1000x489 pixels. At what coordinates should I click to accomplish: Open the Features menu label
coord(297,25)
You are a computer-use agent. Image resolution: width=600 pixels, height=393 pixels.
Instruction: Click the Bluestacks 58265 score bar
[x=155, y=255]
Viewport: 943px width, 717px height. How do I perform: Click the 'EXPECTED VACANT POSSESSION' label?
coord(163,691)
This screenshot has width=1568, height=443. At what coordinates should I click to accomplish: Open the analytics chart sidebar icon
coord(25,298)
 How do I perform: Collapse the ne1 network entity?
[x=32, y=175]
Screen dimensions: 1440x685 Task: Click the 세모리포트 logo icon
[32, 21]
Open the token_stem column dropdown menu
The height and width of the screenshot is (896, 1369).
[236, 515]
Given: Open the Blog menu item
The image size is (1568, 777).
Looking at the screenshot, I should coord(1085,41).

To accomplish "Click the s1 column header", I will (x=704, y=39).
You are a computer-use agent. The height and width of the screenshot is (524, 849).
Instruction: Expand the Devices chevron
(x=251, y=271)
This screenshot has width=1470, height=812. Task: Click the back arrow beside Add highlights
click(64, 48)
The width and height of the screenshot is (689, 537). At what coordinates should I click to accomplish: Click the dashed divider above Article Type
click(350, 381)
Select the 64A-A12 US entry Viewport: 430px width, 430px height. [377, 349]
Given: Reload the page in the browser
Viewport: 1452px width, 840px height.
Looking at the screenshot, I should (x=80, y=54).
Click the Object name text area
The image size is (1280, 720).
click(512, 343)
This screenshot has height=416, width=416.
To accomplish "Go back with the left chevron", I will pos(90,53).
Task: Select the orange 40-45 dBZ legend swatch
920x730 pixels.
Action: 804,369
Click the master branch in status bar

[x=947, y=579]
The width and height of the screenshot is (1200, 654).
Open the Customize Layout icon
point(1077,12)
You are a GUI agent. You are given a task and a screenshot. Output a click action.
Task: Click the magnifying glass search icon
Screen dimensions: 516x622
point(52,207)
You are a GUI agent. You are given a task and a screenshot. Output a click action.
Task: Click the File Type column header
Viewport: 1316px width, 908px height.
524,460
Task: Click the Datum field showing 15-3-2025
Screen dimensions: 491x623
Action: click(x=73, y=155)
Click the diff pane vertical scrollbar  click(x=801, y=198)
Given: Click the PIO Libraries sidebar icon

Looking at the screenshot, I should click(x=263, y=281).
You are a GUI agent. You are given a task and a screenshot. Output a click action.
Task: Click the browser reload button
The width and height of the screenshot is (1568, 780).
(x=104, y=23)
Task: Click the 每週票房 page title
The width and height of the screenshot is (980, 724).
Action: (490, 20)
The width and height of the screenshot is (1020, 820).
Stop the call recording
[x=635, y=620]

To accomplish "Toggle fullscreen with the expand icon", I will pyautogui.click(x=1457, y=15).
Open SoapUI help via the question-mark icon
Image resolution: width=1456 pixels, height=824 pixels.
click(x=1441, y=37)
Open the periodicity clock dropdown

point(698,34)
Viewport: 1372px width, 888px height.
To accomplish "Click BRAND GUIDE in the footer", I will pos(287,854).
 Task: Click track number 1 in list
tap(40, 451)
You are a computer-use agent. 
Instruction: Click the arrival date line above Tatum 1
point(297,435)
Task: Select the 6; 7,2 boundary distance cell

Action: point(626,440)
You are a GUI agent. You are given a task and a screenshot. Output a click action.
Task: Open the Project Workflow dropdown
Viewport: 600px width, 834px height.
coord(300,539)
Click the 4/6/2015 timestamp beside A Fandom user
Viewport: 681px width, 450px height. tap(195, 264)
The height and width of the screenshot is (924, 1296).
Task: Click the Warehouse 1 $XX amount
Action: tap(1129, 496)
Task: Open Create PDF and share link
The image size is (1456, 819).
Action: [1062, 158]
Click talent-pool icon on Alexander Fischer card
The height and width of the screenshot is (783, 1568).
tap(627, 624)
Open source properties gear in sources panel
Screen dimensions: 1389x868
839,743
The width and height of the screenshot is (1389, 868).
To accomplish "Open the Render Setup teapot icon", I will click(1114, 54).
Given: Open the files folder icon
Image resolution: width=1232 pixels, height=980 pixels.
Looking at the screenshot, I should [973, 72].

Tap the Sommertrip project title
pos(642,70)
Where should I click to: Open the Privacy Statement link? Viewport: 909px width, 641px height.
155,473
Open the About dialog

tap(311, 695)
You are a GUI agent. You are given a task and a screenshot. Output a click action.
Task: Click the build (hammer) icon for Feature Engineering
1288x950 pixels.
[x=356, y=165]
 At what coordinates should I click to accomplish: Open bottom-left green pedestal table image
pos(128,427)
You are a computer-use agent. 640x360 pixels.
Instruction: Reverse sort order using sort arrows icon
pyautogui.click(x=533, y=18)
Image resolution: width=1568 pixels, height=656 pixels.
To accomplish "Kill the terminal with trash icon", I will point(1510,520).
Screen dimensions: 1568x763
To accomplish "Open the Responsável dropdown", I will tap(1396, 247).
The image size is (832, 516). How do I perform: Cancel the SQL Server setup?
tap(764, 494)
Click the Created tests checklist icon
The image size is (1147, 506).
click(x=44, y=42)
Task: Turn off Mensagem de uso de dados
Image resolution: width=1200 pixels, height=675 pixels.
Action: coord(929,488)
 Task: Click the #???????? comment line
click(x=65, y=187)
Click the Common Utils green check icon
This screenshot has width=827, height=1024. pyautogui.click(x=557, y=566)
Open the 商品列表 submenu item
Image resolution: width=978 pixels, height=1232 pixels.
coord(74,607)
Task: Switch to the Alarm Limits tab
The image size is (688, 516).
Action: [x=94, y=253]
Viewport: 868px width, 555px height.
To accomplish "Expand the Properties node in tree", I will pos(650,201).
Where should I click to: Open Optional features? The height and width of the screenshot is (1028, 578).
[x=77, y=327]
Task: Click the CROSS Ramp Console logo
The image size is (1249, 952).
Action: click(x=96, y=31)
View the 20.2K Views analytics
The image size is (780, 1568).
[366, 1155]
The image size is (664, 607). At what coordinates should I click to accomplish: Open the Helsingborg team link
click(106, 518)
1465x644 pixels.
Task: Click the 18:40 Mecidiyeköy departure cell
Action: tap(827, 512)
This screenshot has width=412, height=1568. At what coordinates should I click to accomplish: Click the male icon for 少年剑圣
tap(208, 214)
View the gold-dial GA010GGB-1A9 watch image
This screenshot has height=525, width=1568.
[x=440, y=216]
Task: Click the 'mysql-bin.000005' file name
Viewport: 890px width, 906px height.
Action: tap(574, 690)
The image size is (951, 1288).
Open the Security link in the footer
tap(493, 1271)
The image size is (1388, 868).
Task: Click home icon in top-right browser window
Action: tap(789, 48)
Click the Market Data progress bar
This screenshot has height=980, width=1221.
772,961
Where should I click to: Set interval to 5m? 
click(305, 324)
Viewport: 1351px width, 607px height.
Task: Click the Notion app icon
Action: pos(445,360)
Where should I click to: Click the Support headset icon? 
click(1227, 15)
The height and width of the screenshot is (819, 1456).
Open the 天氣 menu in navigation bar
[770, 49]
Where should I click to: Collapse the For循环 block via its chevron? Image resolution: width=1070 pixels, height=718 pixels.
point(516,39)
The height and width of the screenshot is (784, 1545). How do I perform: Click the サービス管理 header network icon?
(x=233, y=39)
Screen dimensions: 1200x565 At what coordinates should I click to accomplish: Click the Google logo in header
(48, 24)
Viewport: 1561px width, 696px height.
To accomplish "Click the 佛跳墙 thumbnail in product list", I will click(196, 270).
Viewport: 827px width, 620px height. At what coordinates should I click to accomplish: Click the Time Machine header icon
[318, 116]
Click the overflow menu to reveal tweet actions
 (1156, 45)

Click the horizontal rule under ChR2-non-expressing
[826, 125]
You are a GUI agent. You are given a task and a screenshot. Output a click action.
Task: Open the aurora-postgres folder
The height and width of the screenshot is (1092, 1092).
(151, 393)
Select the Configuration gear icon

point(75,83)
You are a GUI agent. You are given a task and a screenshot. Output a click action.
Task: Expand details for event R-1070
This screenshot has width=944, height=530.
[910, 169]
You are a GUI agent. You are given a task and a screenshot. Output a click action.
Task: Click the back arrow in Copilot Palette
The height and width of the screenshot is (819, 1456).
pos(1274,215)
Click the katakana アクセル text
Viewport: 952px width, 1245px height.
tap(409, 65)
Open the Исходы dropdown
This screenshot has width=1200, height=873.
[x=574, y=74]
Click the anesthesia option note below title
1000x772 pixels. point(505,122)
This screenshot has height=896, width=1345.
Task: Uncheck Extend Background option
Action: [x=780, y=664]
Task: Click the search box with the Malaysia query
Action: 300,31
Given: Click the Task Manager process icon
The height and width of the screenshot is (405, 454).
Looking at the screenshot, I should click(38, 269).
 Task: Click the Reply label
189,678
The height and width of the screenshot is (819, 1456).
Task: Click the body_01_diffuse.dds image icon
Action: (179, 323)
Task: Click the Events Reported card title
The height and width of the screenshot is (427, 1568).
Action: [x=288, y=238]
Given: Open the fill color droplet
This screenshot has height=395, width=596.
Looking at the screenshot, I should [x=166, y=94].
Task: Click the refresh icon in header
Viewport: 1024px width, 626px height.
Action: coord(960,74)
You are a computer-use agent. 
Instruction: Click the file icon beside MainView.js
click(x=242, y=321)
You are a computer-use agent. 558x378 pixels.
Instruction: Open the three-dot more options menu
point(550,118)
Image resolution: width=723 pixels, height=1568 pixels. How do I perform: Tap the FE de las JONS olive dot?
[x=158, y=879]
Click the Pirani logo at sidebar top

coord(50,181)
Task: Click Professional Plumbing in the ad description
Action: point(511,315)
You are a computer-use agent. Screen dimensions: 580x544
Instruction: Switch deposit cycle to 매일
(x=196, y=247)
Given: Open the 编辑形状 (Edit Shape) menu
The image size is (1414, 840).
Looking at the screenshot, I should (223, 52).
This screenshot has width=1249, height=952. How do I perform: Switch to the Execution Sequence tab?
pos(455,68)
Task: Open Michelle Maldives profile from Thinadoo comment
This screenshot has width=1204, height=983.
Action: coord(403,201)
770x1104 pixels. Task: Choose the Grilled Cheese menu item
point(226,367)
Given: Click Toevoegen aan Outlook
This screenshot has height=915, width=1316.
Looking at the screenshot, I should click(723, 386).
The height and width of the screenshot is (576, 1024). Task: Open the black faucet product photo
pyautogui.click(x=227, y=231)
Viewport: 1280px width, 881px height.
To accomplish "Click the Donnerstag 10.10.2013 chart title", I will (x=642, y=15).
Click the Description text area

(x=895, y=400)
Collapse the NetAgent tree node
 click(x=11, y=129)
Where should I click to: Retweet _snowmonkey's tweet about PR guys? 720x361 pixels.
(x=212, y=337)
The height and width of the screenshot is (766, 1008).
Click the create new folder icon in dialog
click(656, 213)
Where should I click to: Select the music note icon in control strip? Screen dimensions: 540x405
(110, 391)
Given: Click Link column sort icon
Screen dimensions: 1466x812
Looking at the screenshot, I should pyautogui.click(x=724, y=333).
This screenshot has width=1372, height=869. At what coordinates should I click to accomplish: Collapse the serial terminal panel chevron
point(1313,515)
----------------
Repita sem mudar nada tudo o que vai da linha com "The height and width of the screenshot is (766, 1008)." até o final da listagem, incluindo essa primeira linha.

The height and width of the screenshot is (766, 1008).
Click the create new folder icon in dialog
click(656, 213)
Where should I click to: Select the music note icon in control strip? Screen dimensions: 540x405
(110, 391)
Given: Click Link column sort icon
Screen dimensions: 1466x812
Looking at the screenshot, I should pyautogui.click(x=724, y=333).
This screenshot has width=1372, height=869. At what coordinates should I click to accomplish: Collapse the serial terminal panel chevron
point(1313,515)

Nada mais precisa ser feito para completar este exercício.